1474P - Randomized phase II study of belotecan or topotecan chemotherapy as second-line chemotherapy after platinum-based first-line chemotherapy for small...

Date 29 September 2014
Event ESMO 2014
Session Poster Display session
Topics Anticancer agents
Small Cell Lung Cancer
Therapy
Biological Therapy
Presenter Shinkyo Yoon
Citation Annals of Oncology (2014) 25 (suppl_4): iv511-iv516. 10.1093/annonc/mdu355
Authors S. Yoon, D.H. Lee, C. Choi, J.C. Lee, J.S. Lee, S. Kim
  • Medical Oncology, Asan Medical Center, 138736 - Seoul/KR

Abstract

Aim

Topotecan has been accepted as second-line therapy for small cell lung cancer (SCLC), in addition, belotecan also been reported to have a significant response rate.
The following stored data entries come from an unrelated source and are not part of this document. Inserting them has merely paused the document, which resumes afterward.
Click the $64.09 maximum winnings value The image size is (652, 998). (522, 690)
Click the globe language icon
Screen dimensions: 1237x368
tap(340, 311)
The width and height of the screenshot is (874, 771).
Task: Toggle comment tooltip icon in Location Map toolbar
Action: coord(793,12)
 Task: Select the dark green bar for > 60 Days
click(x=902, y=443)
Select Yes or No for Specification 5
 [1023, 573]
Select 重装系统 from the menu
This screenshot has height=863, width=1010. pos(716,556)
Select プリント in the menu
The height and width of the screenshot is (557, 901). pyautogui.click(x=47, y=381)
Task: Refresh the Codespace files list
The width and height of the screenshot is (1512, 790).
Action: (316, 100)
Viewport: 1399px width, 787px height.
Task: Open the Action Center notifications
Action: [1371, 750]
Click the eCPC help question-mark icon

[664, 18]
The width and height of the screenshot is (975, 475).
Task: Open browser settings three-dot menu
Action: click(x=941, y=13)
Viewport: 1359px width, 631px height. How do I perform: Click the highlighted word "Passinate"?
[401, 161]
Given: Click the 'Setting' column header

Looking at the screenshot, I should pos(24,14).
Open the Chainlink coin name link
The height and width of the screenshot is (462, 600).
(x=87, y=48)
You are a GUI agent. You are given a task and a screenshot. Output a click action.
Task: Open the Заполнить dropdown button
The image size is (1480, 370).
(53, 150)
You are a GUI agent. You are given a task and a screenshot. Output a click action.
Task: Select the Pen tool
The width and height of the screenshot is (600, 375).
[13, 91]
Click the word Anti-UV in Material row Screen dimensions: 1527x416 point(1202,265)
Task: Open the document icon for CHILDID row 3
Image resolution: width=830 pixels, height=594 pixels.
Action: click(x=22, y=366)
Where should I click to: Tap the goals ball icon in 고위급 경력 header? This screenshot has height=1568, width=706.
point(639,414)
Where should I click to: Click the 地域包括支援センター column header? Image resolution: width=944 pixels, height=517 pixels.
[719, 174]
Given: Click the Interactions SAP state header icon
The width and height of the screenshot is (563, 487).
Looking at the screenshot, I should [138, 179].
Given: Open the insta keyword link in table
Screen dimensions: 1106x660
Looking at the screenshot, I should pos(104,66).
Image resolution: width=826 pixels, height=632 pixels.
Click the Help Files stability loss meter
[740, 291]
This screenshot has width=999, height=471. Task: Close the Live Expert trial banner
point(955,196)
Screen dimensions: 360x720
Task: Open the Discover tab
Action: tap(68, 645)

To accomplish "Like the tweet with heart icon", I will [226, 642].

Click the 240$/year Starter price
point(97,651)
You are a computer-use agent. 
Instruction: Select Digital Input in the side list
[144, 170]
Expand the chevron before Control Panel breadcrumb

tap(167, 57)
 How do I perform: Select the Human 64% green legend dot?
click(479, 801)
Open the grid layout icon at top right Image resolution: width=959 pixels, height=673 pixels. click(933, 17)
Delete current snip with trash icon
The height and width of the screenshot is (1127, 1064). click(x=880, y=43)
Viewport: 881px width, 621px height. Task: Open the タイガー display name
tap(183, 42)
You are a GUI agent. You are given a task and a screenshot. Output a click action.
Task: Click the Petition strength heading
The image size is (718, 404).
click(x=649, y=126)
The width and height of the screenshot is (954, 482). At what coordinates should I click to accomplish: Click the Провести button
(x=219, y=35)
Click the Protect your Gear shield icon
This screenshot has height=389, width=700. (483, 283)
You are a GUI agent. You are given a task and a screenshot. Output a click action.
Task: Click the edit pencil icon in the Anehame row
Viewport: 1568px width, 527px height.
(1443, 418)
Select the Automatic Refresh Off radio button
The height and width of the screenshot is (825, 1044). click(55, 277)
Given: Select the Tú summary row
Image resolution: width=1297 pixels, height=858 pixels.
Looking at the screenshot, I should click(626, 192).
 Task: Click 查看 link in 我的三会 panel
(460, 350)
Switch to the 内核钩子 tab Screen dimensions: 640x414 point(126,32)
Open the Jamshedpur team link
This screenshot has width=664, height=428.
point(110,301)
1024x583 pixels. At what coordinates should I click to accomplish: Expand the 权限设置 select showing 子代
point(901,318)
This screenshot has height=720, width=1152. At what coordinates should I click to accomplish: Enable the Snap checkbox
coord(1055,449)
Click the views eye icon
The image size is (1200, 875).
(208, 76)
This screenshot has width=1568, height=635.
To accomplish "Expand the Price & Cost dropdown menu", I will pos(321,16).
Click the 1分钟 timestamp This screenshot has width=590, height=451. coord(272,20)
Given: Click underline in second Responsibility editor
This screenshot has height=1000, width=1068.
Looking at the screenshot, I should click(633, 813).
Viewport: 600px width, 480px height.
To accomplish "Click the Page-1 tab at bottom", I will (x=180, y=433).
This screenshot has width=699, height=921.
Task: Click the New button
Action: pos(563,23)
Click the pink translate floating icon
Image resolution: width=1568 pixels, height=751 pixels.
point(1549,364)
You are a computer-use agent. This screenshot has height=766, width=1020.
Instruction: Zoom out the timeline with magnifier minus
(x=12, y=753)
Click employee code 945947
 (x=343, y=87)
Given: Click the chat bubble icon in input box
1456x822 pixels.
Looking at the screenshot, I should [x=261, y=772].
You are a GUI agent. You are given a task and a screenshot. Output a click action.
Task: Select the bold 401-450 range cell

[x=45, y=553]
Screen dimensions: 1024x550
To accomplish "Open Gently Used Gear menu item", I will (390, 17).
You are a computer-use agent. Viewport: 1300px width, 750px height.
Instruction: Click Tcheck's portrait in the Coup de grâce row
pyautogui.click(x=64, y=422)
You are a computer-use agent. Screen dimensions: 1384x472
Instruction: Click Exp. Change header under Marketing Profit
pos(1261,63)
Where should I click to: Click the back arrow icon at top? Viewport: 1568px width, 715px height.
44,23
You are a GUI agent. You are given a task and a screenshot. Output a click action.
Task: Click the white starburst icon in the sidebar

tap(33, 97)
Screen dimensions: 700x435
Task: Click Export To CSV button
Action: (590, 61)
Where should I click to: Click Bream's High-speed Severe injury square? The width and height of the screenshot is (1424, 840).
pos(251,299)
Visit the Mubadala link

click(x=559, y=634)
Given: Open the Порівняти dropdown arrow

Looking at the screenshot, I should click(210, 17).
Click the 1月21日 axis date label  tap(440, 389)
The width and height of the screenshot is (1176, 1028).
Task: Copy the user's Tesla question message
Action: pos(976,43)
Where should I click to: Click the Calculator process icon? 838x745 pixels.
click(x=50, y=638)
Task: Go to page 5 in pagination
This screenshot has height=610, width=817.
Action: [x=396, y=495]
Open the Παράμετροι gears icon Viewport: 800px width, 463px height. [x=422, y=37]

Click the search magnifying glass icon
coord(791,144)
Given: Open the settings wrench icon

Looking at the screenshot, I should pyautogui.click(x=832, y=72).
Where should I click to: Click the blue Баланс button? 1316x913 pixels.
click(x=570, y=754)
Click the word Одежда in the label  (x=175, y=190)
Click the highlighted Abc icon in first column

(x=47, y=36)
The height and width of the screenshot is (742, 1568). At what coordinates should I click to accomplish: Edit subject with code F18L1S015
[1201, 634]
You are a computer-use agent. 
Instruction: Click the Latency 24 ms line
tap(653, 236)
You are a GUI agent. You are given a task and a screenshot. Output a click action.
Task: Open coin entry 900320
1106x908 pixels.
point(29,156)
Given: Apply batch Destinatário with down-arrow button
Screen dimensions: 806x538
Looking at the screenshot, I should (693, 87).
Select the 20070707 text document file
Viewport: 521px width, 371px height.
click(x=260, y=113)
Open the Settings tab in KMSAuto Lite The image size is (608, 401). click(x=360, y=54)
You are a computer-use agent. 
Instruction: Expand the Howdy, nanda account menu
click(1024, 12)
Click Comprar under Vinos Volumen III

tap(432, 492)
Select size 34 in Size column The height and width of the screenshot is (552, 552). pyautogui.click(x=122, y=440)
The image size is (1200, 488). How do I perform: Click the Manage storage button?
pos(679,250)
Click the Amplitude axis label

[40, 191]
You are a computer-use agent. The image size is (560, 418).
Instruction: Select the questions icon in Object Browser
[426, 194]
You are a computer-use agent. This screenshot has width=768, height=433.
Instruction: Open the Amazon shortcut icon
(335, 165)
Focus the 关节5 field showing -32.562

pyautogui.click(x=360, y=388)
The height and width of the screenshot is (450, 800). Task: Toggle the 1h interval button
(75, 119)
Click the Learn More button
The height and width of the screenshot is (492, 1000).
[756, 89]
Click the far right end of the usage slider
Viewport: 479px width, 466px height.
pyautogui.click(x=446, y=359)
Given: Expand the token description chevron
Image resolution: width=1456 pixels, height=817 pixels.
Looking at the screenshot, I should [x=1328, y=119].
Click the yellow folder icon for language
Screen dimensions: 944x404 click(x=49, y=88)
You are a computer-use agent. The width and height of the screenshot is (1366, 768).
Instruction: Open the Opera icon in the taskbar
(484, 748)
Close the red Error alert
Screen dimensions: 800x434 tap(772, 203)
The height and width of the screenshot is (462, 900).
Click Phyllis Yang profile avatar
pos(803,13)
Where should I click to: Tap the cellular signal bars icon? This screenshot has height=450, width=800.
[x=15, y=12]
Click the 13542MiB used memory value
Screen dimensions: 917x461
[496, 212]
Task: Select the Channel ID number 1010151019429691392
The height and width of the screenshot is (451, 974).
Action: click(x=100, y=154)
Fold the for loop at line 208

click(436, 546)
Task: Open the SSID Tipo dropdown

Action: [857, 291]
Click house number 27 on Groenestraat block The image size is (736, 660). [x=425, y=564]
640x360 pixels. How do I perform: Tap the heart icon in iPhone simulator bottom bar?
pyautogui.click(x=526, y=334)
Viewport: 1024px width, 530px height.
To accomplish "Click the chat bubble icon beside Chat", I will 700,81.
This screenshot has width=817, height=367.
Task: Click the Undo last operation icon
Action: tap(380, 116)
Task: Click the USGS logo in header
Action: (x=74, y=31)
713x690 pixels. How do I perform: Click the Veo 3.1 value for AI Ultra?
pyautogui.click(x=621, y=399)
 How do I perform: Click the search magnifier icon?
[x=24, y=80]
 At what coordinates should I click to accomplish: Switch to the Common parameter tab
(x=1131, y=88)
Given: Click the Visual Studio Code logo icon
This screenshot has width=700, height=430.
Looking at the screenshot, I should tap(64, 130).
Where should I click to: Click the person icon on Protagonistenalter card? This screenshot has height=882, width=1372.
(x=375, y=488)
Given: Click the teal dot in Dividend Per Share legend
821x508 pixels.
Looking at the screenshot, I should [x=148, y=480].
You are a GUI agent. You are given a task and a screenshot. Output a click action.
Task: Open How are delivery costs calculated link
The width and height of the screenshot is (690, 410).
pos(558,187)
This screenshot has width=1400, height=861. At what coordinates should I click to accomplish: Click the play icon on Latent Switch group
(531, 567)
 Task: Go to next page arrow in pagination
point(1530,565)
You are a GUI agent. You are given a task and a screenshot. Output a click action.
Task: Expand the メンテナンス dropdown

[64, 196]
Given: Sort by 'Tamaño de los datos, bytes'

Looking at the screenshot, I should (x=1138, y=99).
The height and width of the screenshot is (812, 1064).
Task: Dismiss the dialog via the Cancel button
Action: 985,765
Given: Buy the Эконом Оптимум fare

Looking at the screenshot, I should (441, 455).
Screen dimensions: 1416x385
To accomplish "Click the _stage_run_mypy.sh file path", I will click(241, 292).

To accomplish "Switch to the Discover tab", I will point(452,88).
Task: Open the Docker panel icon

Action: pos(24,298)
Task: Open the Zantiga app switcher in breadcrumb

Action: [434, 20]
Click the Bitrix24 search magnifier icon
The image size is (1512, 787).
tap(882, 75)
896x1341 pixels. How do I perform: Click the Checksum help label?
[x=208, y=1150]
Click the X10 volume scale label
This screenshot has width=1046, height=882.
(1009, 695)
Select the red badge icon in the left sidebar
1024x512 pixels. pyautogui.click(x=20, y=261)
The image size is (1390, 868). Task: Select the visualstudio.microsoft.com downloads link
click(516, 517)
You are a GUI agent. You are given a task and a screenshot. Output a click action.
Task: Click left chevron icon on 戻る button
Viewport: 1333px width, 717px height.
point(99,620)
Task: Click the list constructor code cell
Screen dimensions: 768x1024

Based on these results, we designed prospective randomized phase II trial of belotecan as a second-line treatment in patients with SCLC, who experienced disease progression within 6 months after first-line platinum-containing chemotherapy or chemo-radiotherapy.

Methods

We randomly assigned patients to belotecan 0.5 mg/m2 (n=61) or topotecan 1.5 mg/m2 (n=55) for 5 days every 21 days, stratified by response to first-line chemotherapy. The primary end point was response rate (RR). The secondary end points were progression-free survival (PFS), overall survival (OS) and safety profiles.

Results

From August 2006 to December 2013, a total of 116 patients were enrolled. The median age was 64 years (range, 28-82), and the ratio of males to females was 0.89. In total, 186 cycles of topotecan (median 2, range 1-9) and 180 cycles of belotecan (median 2, range 1-8) were administered. Median follow-up was 5.6 months. RR of belotecan and topotecan was 19.7% (12/61) and 18.2% (10/55), respectively (p=0.92). Median PFS and OS of belotecan and topotecan was 2.1 months (95% CI 1.43-2.72) versus 2.3 months (1.46-3.07) and 11.2 months (10.2-12.1) versus 12.1 months (10.1-14.0), respectively (p=0.167, 0.659). Grade 3/4 hematologic adverse events with belotecan and topotecan were anemia [13.1% versus 14.5% (p=1.000)] thrombocytopenia [3.3% versus 7.3% (p=0.421)], neutropenia [21.3% versus 43.6% (p=0.016)].

Conclusions

Belotecan showed comparable efficacy to that with topotecan and more favorable toxicity profiles for neutropenia.

Disclosure

All authors have declared no conflicts of interest.